* **RECORDS TO PROCESS**:
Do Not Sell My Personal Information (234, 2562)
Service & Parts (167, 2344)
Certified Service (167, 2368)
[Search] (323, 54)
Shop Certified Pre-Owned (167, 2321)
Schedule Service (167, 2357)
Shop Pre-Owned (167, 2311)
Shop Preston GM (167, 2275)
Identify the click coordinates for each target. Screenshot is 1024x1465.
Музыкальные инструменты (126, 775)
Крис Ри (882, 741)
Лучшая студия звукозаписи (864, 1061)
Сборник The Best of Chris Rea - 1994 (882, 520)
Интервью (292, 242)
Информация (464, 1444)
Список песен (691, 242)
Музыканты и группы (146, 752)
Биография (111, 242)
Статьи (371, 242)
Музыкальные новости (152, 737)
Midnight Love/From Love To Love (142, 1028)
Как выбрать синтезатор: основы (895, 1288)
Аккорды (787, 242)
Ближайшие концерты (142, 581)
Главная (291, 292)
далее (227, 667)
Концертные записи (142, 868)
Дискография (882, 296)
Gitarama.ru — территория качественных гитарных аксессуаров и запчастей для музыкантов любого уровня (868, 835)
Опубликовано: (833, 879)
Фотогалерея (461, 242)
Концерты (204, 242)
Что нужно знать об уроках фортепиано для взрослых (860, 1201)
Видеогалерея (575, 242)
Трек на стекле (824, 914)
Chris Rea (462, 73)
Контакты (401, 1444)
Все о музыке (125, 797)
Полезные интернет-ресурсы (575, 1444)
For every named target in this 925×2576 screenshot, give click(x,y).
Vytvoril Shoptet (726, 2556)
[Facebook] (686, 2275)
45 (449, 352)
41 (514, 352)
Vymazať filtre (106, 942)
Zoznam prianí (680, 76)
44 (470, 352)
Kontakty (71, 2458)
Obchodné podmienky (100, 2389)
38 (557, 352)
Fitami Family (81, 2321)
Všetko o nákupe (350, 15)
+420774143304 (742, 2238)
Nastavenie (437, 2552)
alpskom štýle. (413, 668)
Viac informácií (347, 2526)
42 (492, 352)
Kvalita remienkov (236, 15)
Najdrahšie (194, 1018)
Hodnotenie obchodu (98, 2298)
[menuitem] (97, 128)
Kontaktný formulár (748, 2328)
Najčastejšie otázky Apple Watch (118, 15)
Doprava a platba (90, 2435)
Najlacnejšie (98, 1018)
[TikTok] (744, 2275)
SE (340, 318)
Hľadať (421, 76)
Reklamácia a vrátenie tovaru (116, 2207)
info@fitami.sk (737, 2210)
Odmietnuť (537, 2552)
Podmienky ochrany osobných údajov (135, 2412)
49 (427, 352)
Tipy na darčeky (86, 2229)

* **WORK REQUIRED**:
Write out exactly the lines from the beginning of the material above through the line with "далее (227, 667)", including both and omitting all others.

* **TASK SOLUTION**:
Do Not Sell My Personal Information (234, 2562)
Service & Parts (167, 2344)
Certified Service (167, 2368)
[Search] (323, 54)
Shop Certified Pre-Owned (167, 2321)
Schedule Service (167, 2357)
Shop Pre-Owned (167, 2311)
Shop Preston GM (167, 2275)
Identify the click coordinates for each target. Screenshot is 1024x1465.
Музыкальные инструменты (126, 775)
Крис Ри (882, 741)
Лучшая студия звукозаписи (864, 1061)
Сборник The Best of Chris Rea - 1994 (882, 520)
Интервью (292, 242)
Информация (464, 1444)
Список песен (691, 242)
Музыканты и группы (146, 752)
Биография (111, 242)
Статьи (371, 242)
Музыкальные новости (152, 737)
Midnight Love/From Love To Love (142, 1028)
Как выбрать синтезатор: основы (895, 1288)
Аккорды (787, 242)
Ближайшие концерты (142, 581)
Главная (291, 292)
далее (227, 667)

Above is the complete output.